A new United Nations study has found that more people around the world have access to a cellphone than to a working toilet.

The study’s numbers claim that of the world’s estimated 7 billion people, 6 billion have access to mobile phones. However, only 4.5 billion have access to a toilet.
At a press conference announcing the report, U.N. Deputy Secretary-General Jan Eliasson announced the organization is launching an effort to halve the number of those without access by the end of 2015.
“Let’s face it—this is a problem that people do not like to talk about. But it goes to the heart of ensuring good health, a clean environment and fundamental human dignity for billions of people,” Eliasson said at the press conference.
In August 2012, the Bill Gates Foundation began its own effort to “reinvent the toilet” as a way to help curb the number of people around the world without access to sanitary waste disposal.

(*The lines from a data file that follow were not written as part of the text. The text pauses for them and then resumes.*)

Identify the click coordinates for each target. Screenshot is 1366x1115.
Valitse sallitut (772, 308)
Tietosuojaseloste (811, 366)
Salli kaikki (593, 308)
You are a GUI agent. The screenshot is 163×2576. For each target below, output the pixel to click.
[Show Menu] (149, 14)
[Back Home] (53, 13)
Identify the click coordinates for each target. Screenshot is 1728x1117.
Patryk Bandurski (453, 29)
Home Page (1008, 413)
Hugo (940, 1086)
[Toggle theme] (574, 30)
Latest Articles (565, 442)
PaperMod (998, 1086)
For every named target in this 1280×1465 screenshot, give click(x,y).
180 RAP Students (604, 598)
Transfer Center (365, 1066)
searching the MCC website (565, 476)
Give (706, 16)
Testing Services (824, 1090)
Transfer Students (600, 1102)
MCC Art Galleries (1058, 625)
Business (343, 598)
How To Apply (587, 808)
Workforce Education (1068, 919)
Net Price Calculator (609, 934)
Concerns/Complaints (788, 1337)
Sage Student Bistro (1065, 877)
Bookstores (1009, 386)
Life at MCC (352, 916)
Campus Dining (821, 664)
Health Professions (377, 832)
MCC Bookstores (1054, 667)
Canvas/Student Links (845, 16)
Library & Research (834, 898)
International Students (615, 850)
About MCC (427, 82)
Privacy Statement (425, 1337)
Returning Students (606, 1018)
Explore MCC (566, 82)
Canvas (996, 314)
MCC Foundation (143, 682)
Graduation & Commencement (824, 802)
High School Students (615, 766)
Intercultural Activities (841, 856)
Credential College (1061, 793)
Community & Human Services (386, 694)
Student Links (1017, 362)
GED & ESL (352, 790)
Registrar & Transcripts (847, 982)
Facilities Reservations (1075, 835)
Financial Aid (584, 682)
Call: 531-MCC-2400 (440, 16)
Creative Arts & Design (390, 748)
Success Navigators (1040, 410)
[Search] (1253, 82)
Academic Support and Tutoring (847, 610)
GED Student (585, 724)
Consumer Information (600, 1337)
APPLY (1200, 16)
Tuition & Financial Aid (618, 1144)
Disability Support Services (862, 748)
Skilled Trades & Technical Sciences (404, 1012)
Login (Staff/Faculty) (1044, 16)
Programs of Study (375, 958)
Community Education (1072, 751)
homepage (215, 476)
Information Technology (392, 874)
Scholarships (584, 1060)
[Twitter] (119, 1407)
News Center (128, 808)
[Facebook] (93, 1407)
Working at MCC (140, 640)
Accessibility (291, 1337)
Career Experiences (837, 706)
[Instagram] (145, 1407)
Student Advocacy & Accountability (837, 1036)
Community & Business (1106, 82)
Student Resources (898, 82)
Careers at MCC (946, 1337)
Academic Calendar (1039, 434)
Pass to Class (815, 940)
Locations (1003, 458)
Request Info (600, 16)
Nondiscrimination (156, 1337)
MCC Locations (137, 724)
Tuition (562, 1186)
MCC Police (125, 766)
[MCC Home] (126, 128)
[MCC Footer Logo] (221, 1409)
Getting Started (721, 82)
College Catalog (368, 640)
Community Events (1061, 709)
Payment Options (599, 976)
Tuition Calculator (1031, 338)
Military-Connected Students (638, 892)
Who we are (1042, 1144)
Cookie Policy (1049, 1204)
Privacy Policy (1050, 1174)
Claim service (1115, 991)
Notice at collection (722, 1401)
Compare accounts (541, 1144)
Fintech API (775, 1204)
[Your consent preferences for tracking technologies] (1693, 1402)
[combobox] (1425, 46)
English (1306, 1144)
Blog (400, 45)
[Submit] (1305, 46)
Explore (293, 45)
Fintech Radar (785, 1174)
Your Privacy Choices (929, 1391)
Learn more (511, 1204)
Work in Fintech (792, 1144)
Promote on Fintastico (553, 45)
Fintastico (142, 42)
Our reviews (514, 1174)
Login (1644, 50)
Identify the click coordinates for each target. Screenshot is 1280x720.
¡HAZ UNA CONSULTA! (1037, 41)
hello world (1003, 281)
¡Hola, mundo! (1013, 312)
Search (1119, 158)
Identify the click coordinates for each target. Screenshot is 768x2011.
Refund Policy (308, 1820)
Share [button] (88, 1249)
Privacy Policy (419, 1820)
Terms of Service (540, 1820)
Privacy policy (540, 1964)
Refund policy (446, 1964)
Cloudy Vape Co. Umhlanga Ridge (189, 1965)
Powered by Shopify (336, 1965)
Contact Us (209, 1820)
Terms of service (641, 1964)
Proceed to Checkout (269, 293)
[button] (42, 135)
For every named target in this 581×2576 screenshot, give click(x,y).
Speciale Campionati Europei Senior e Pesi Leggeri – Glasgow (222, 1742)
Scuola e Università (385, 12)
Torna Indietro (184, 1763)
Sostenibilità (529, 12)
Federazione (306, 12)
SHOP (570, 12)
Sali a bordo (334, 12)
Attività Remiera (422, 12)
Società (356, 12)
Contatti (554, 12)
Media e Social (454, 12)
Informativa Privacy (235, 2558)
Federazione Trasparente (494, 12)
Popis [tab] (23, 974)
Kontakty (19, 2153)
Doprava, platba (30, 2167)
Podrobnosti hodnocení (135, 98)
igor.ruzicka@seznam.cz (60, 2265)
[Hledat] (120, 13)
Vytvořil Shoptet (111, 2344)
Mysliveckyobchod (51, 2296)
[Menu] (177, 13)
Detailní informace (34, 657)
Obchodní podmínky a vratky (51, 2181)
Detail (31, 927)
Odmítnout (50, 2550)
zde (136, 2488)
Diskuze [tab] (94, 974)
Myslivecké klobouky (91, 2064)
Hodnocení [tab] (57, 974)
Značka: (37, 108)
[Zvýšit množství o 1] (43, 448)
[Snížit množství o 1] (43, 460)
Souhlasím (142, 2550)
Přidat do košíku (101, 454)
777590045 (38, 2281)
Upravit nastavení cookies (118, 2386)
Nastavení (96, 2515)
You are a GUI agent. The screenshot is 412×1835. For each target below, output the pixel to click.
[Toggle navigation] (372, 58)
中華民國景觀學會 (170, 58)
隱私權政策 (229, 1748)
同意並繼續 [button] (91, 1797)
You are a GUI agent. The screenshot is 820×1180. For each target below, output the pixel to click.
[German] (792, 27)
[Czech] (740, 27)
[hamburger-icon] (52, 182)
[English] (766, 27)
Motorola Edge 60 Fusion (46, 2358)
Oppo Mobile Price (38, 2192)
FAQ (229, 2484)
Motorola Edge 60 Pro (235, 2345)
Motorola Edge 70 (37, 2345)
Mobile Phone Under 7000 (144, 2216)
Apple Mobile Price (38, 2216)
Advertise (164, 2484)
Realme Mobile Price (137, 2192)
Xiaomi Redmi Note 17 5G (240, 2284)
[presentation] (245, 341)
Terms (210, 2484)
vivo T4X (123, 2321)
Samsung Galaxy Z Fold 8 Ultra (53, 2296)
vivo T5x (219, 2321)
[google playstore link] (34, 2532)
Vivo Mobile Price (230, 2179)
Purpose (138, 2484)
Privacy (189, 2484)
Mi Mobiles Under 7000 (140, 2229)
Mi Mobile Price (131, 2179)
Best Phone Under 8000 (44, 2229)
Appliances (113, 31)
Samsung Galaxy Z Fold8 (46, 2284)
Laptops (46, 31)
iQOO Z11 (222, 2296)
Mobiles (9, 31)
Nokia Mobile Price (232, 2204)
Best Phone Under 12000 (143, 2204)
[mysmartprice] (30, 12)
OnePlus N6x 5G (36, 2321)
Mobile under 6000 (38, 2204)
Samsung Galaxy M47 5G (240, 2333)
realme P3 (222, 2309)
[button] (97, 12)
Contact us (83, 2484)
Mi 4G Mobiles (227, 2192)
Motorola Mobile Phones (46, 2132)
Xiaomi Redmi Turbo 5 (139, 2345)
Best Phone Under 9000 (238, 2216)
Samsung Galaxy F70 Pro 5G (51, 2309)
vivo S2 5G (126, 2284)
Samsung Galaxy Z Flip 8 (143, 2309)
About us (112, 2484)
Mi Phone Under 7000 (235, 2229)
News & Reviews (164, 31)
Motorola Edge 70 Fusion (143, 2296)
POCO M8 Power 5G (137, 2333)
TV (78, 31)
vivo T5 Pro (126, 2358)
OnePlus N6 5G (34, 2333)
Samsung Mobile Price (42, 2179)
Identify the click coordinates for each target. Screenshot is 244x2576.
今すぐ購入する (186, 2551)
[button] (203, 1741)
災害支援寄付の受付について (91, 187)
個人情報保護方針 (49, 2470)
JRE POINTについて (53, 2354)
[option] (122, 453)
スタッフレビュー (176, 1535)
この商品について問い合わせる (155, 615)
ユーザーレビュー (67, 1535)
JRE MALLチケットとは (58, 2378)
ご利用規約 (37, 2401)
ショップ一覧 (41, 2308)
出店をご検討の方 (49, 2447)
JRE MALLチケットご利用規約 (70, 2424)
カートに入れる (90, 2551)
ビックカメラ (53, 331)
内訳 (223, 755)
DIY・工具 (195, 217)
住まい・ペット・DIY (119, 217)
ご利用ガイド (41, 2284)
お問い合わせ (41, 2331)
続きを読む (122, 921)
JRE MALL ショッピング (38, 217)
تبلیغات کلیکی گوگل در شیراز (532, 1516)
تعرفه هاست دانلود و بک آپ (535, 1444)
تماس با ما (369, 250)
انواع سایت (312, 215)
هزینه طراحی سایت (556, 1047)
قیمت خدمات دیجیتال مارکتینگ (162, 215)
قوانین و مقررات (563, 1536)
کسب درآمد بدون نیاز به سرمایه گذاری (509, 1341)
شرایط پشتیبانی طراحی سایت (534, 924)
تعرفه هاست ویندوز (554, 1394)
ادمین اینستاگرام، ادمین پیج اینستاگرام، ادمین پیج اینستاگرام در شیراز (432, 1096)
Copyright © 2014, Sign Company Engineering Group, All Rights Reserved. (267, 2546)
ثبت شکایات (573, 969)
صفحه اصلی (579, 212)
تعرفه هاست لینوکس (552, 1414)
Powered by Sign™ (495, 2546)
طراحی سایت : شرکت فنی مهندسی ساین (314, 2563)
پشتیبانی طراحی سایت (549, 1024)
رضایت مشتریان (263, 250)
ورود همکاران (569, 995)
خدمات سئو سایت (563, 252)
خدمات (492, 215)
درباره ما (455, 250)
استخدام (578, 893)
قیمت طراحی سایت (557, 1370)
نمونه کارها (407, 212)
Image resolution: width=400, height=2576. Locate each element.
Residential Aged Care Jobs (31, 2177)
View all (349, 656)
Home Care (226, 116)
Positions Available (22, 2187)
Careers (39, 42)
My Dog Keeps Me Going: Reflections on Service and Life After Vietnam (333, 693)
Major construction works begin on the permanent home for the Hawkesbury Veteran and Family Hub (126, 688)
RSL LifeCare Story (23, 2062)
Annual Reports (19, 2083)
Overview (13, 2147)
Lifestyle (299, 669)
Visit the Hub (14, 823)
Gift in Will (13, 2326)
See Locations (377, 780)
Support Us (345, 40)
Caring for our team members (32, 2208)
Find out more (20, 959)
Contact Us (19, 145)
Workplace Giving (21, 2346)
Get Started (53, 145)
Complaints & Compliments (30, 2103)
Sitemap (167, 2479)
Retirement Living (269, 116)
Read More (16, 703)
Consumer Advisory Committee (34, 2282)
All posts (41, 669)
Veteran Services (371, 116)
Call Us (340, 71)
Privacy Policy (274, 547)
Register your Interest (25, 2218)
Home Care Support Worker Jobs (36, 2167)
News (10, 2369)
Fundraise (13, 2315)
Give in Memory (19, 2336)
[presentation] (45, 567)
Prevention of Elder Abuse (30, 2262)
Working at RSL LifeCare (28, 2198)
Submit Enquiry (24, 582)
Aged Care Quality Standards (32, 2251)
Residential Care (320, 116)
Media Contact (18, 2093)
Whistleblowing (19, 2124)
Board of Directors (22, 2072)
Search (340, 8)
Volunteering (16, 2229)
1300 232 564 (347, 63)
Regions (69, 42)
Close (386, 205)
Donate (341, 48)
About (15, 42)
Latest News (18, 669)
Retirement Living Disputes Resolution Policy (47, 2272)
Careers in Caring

Interestingly, the report states that India alone is responsible for 60 percent of the world’s population that does not use a toilet, an estimated 626 million individuals. Yet, at the same time, there are an estimated 1 billion cellphones in India.
Conversely, in the world’s most highly populated country, China, only 14 million people do not have access to a toilet. However, there are also fewer cellphones in China, 986 million, according to the Daily Mail.
Driving the point home, more than 750,000 people die each year from diarrhea and one of its primary causes is from unsanitary conditions created in communities without access to toilets.
And there are other benefits of installing more modern sanitation options that don’t immediately come to mind.
“This can also improve the safety of women and girls, who are often targeted when they are alone outdoors,” said Martin Mogwanja, deputy executive director of the U.N. Children’s Fund. “And providing safe and private toilets may also help girls to stay in school, which we know can increase their future earnings and help break the cycle of poverty.”